**What this task involves**
Your result will be the set of lines with "height", copied from the material below.

**Supplied records**
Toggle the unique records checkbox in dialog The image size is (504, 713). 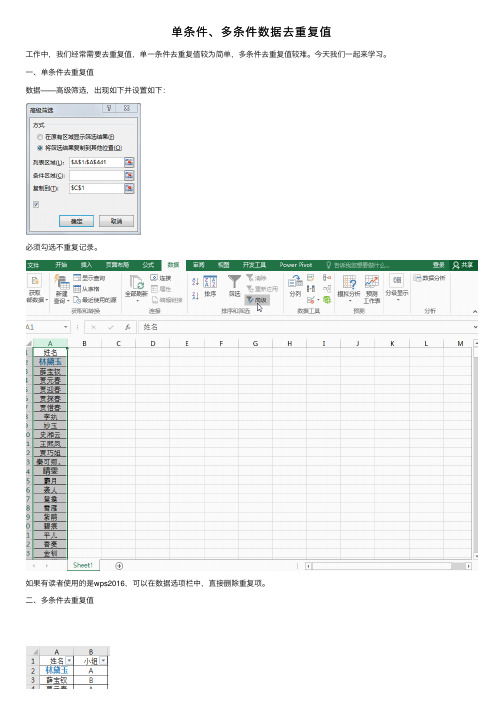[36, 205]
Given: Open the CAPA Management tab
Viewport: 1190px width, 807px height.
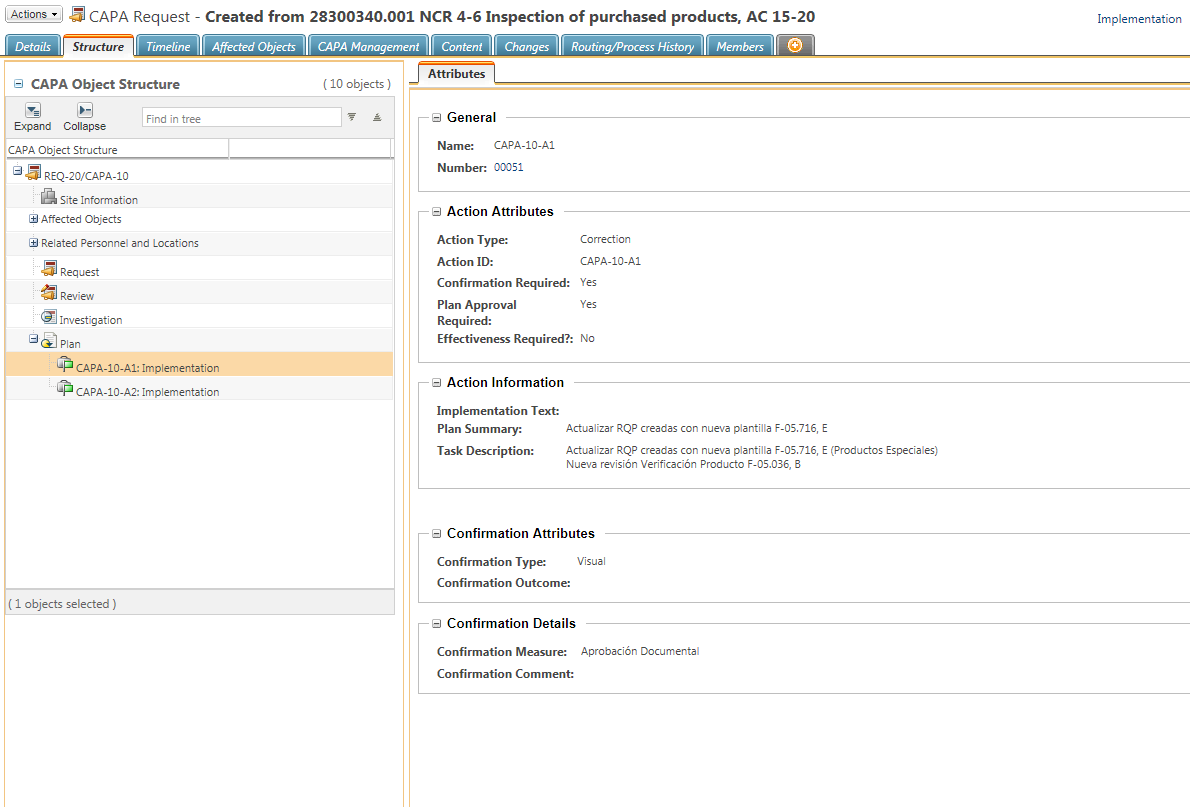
==
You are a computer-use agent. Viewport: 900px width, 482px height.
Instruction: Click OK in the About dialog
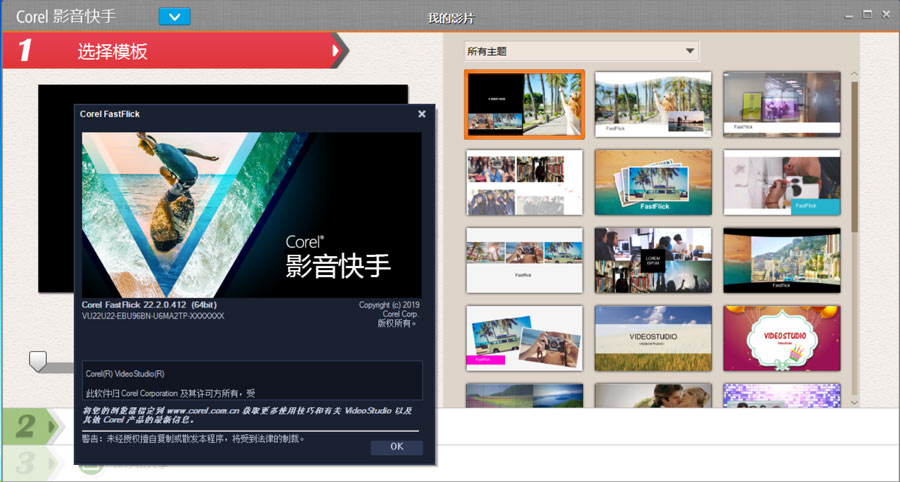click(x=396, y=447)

**Exercise result**
Viewport: 1190px width, 807px height.
You are a computer-use agent. Viewport: 900px width, 482px height.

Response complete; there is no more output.